As part of its analysis, PIABA compared FINRA BrokerCheck and state-level disclosures for a number of brokers. PIABA found the following:

  • When a broker-dealer fired a registered broker, BrokerCheck reports excluded the reason for the termination and other commentary regarding the termination, although this information is available from states.

  • Information about whether a broker was ever under internal review “for fraud or wrongful taking of property, or violating investment-related statutes, regulations, rules or industry standards of conduct” is not reported by BrokerCheck, but is disclosed by states.

  • A personal bankruptcy filed by a broker is not reported by BrokerCheck, but is revealed in state reports.

  • A federal tax lien filed against a broker in excess of $100,000 is not disclosed by BrokerCheck, but is disclosed in state reports.

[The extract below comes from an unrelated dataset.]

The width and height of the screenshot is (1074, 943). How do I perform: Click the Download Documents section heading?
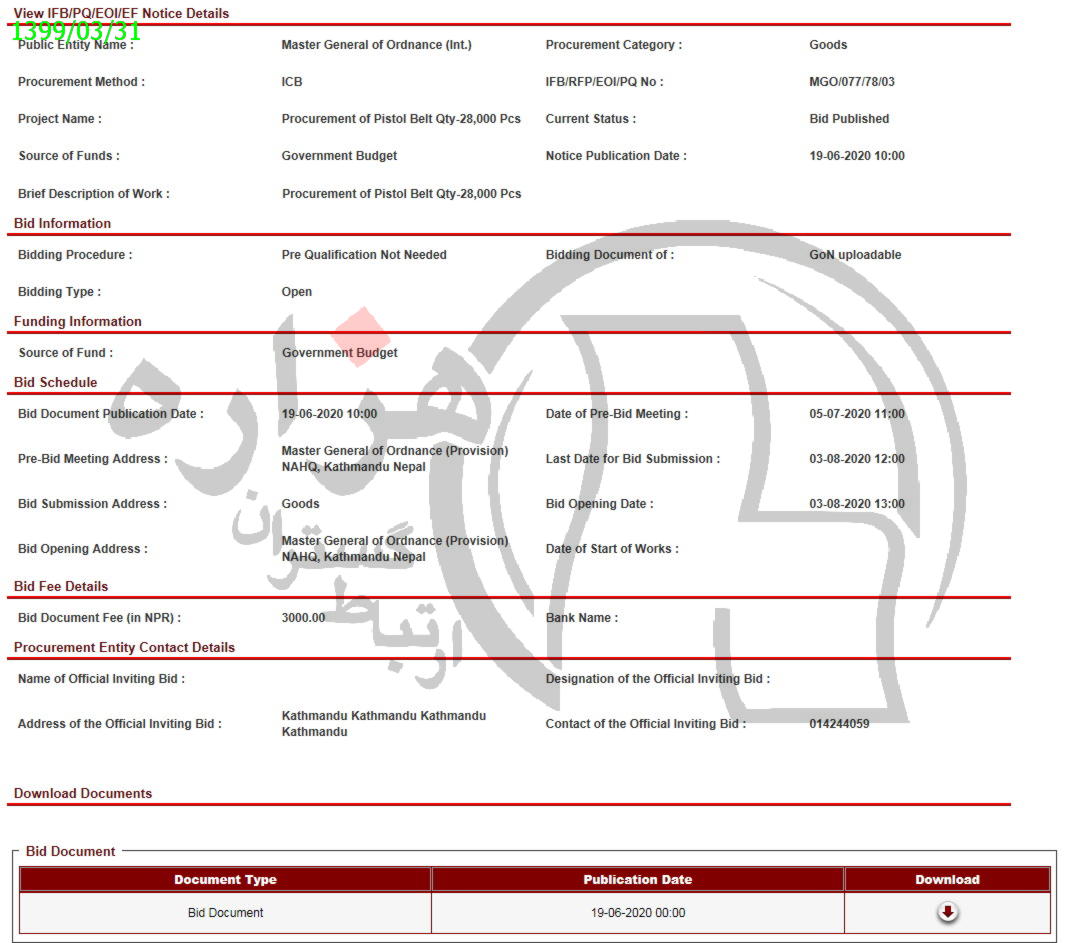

  • Information about failed tests for industry qualification exams is not disclosed through BrokerCheck, which does not reveal the scores achieved and the number of times a broker failed such tests. It only shows which exams were passed but not the score or how many times a broker may have failed before finally passing. State reports do include this more detailed information.

But FINRA argues that PIABA’s study information is incorrect, first by stating that FINRA makes “only a small portion” of the information contained in CRD available through BrokerCheck. In support of this “flawed premise,” FINRA says the PIABA also includes flawed data about four categories of information included in a CRD snapshot that are “allegedly not provided” on BrokerCheck.

When a broker resigns, or is fired or permitted to resign, after allegations of violation of investment-related laws or rules, fraud or wrongful taking of property, or failure to supervise, both the termination of employment and the allegations of misconduct are reported on BrokerCheck. “Other reasons for termination, which do not implicate investor protection issues, are not reported. Nonetheless, PIABA mistakenly contends that BrokerCheck always excludes reasons for termination.”

FINRA also argues that BrokerCheck currently excludes bankruptcies more than 10 years old, and judgments or liens that have been satisfied, consistent with the SEC and state approved uniform registration forms.

As to exam scores, BrokerCheck provides information regarding the name and date of all qualifying examinations that the broker has passed, FINRA states. ”BrokerCheck does not provide test scores or information regarding failed exams.Though PIABA offers no evidence to support a correlation between test scores and broker competence, the authors argue that if an investor decides the information is important, they should be permitted to see it.”

When a broker is the subject of an internal review by a former employer, disclosure information regarding that matter is not provided on BrokerCheck, FINRA says. However, “the events related to the internal investigation may be reported under sections of the uniform registration forms for disclosure of employment termination, regulatory action, customer complaints, arbitration or civil litigation.”